Prompt:
Retype the entries below exactly, but begin at the line containing "Click the logo" and end at the last line.

Collected data entries
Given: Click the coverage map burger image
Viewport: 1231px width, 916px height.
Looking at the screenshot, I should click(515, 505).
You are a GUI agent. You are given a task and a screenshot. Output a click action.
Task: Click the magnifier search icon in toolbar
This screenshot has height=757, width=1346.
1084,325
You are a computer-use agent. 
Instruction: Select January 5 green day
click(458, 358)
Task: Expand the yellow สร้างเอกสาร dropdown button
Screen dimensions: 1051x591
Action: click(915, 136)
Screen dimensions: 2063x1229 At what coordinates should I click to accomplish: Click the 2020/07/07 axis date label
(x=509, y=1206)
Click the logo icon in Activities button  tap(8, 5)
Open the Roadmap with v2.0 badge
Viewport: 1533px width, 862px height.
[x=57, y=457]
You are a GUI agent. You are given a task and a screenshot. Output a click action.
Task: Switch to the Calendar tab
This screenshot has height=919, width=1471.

Completed task:
Click the logo icon in Activities button  tap(8, 5)
Open the Roadmap with v2.0 badge
Viewport: 1533px width, 862px height.
[x=57, y=457]
You are a GUI agent. You are given a task and a screenshot. Output a click action.
Task: Switch to the Calendar tab
This screenshot has height=919, width=1471.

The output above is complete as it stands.